Your goal: In the entries below, find the line with "Task: Focus the Tanggal Mulai date field" and the line with "Screen dimensions: 720x1560". Return those two lines and all lines between them, exactly.

The records:
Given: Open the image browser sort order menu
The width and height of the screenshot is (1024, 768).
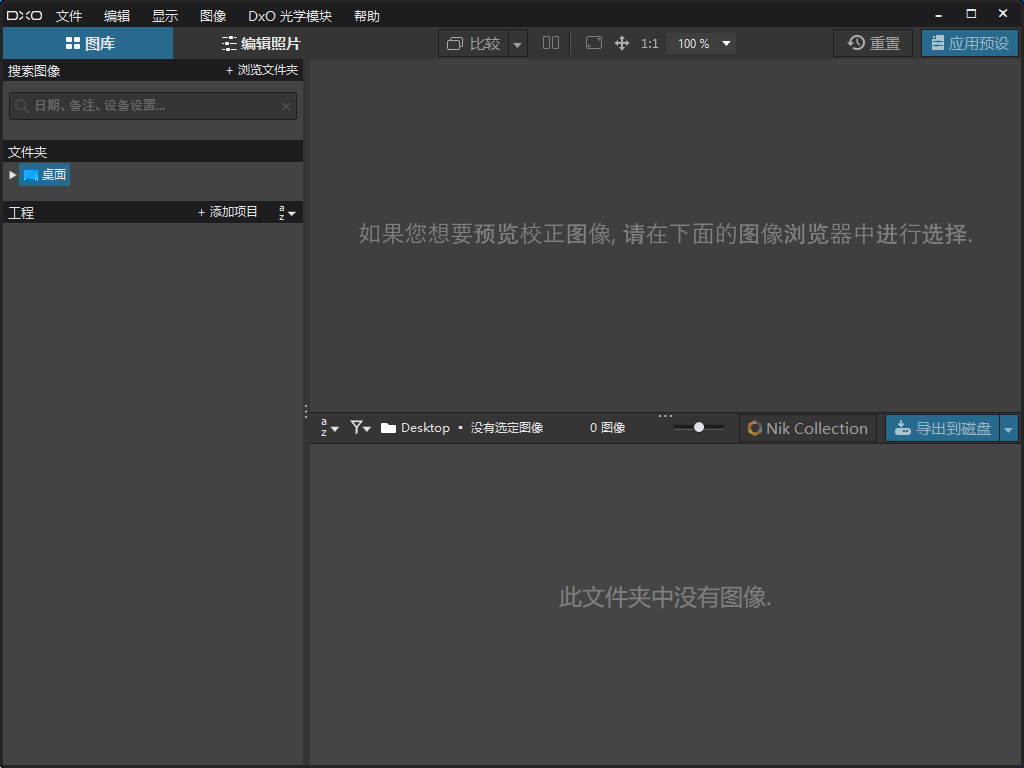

==

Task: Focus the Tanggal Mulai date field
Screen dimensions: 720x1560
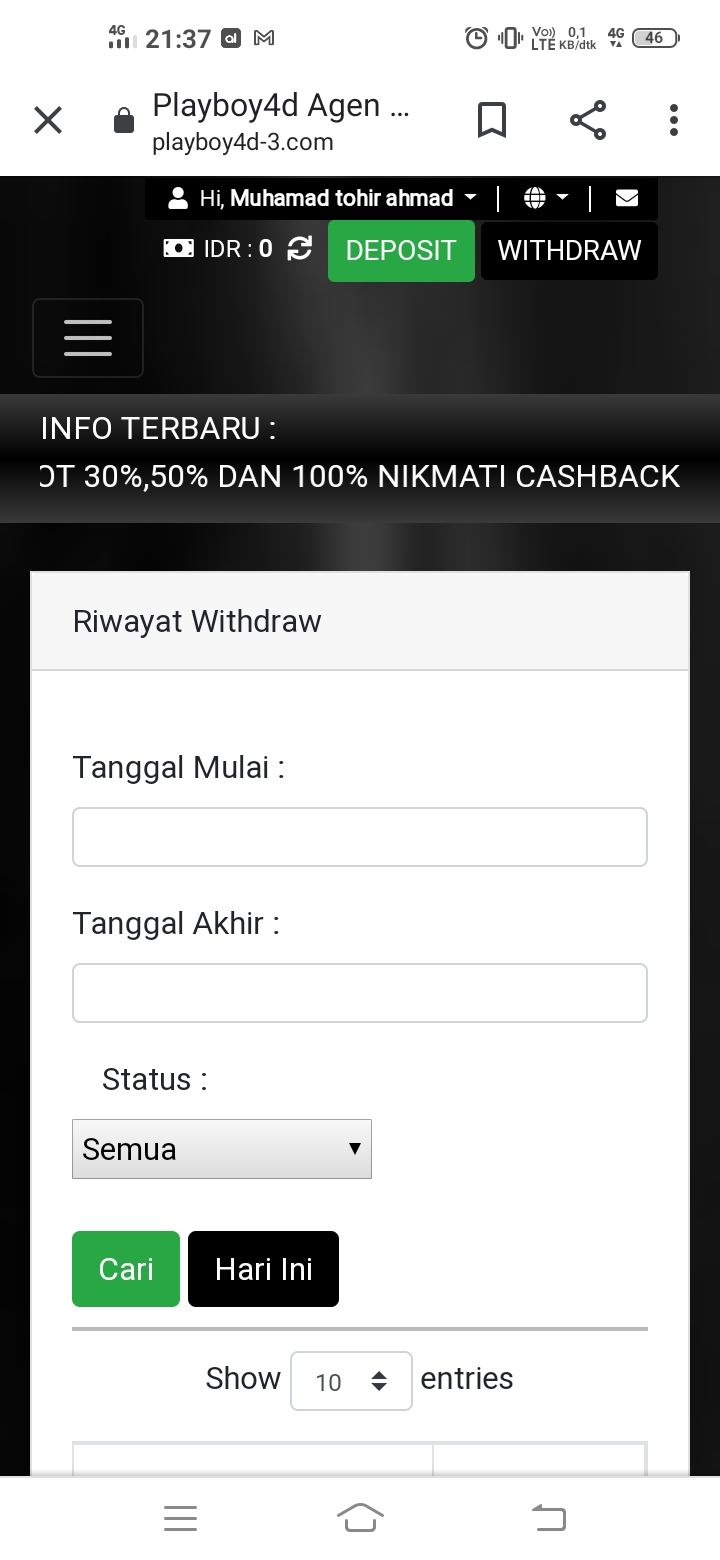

* * *

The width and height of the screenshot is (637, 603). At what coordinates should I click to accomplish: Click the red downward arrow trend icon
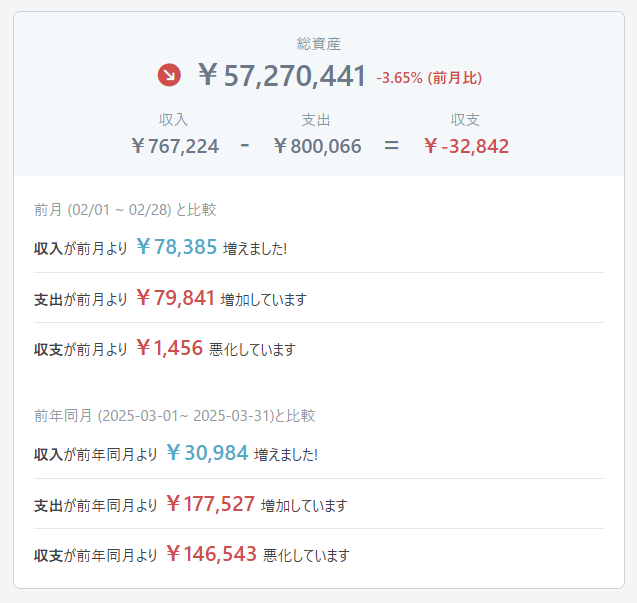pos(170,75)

Your response:
Task: Focus the Tanggal Mulai date field
Screen dimensions: 720x1560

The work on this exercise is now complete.